Protalix (PLX) was up on FDA notice last year on a CRL postponement that its PDUFA review of PRX-102. In the meantime, phase III trials continue to provide more positive results.  

Then, on June 2, the company reported more interim data on its Phase III Balance study, and Protalix came out with this statement:

The initial top-line results show that the lower boundary of the confidence interval for the mean difference between the two treatments was below the non-inferiority margin pre-specified for this interim analysis in the ITT analysis set and above such limit in the PP analysis set. At the time of this analysis, two patients discontinued participation due to treatment emergent adverse events (TEAEs). Of these two patients, one discontinued participation due to a related adverse event.

The potential advantages of PRX-102 over Fabrazyme are two. First, in the frequency of dosing, and second, in immunogenicity. With an enzyme replacement therapy like Fabrazyme, an immune reaction against the enzyme tends to eventually develop. With PRX-102, the formulation of the enzyme is designed to inhibit an immune response, and the data show it. Of 30 patients enrolled, 20 patients remained negative for anti-drug antibodies, and of the 10 patients who were initially positive, four became negative at 12 months.

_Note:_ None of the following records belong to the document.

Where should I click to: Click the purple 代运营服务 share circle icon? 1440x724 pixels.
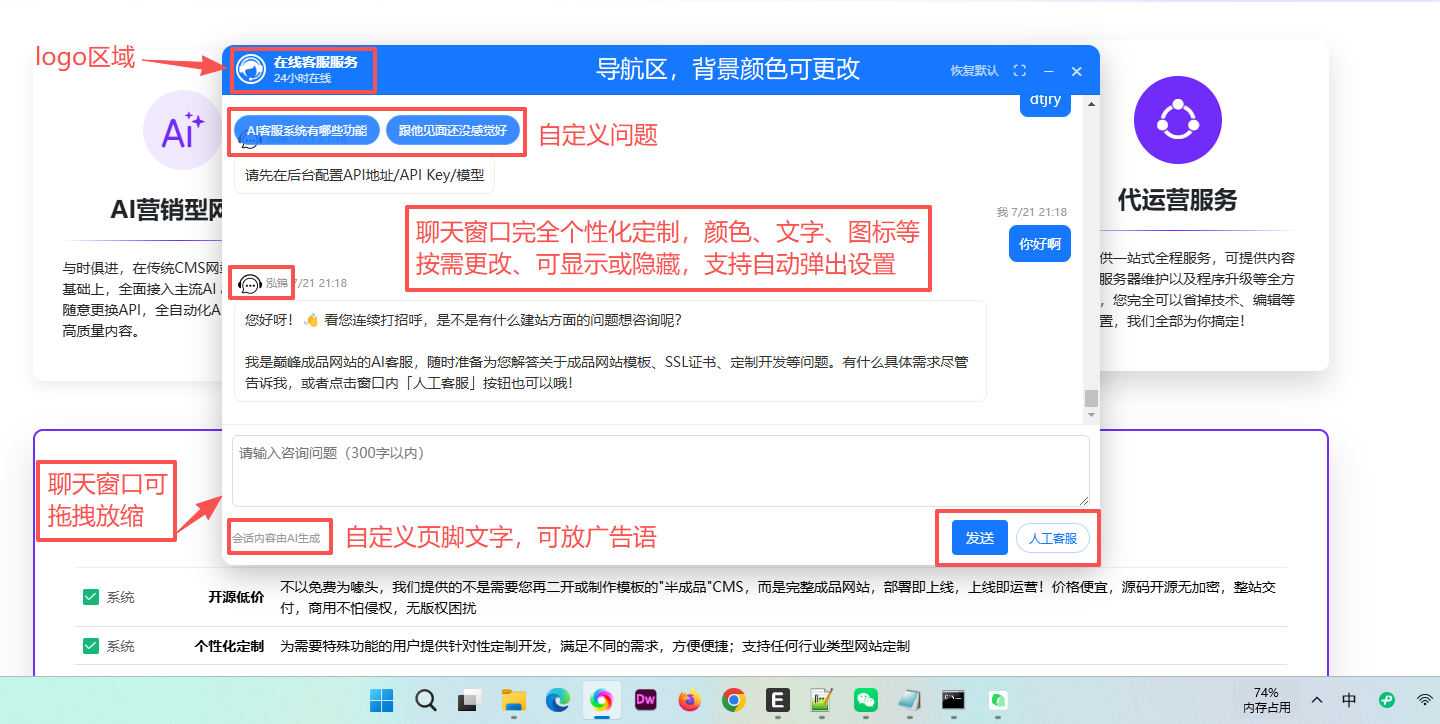pyautogui.click(x=1177, y=121)
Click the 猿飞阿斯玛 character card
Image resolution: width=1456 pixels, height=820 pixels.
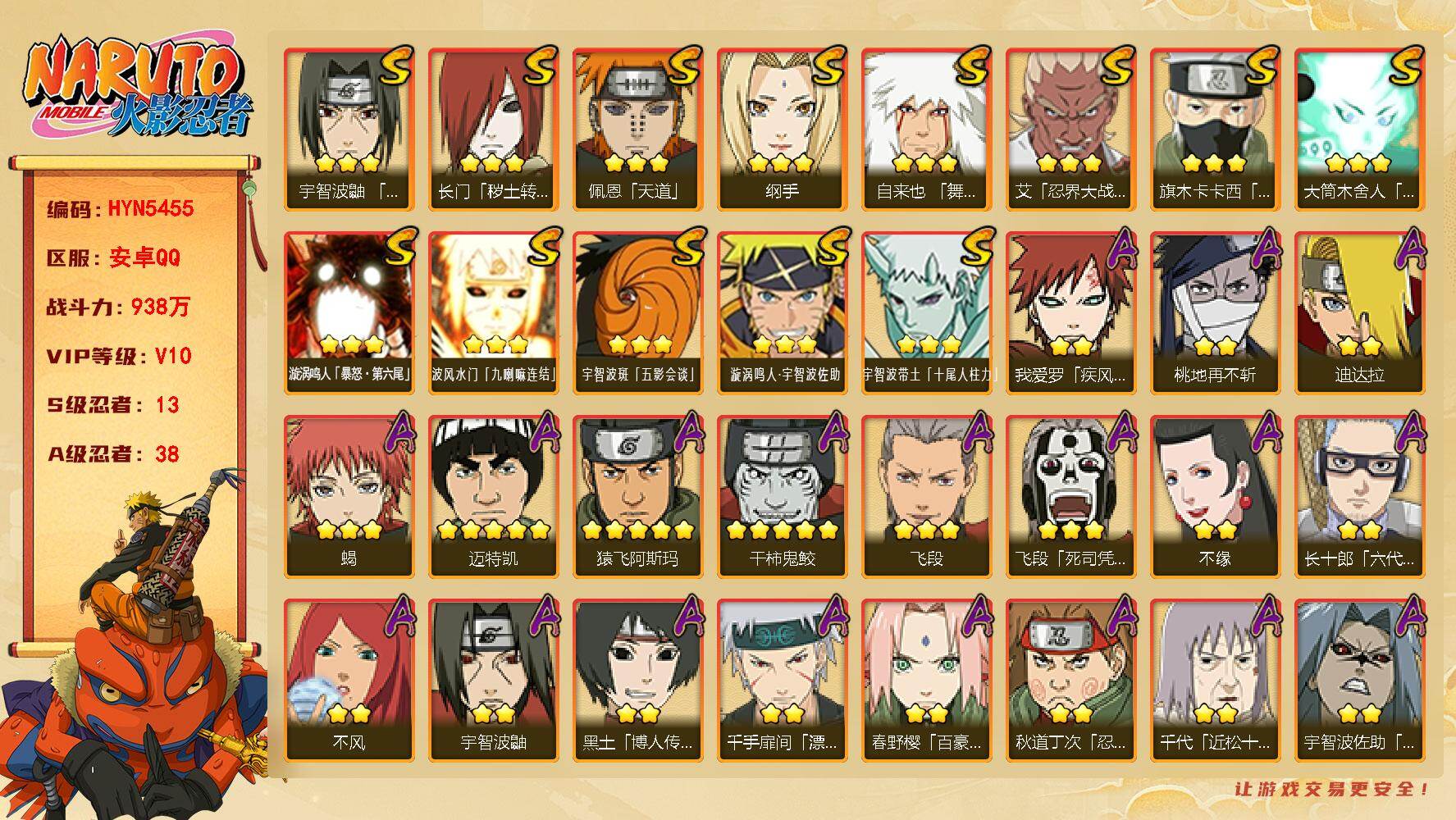coord(637,496)
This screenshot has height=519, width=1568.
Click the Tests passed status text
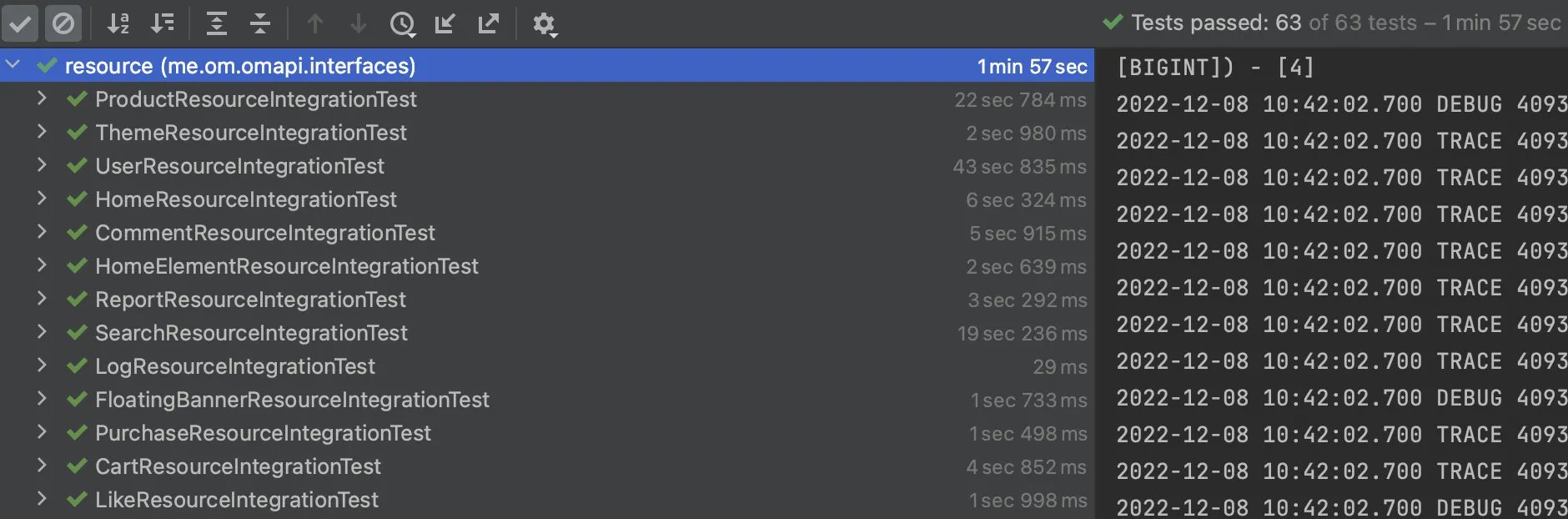[1215, 23]
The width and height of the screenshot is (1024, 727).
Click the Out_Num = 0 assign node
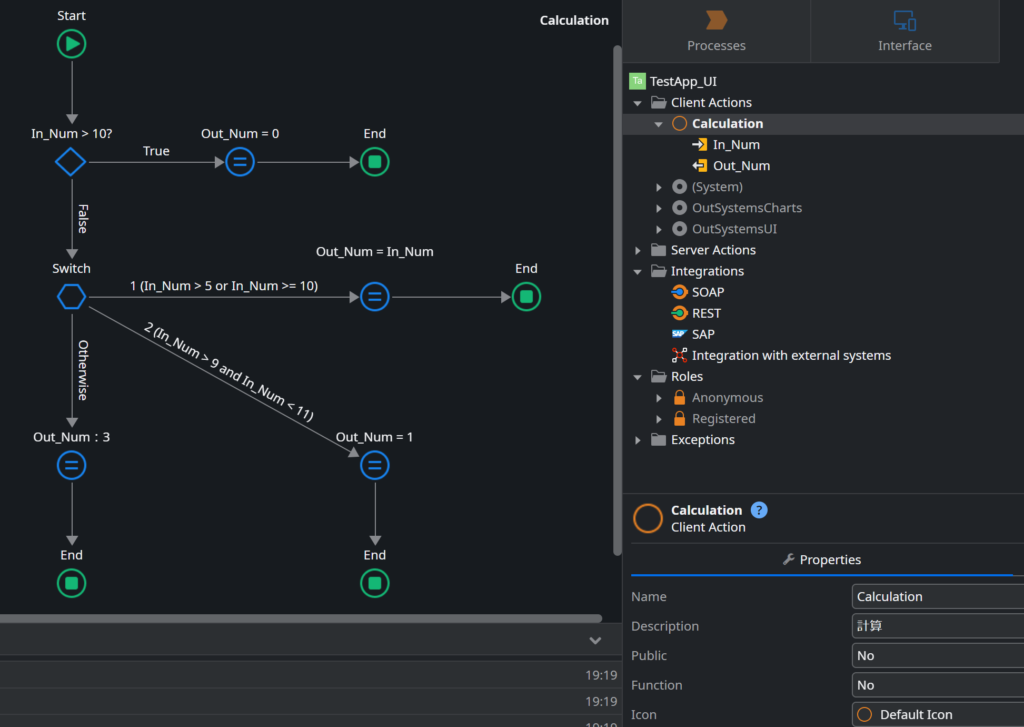pos(238,161)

A Class A meeting with the FDA should be upcoming with regard to the next steps to clear the inspection hurdle that brought the CLR. The timeline for commercial launch now moves to Europe for the first half of 2023. With the FDA timeline delay due to the final inspection of their lab in Isreal the FDA results are important and have increased importance Protalix. With this event upcoming shortly there is a potential for serious movement into the stock price in the next month. 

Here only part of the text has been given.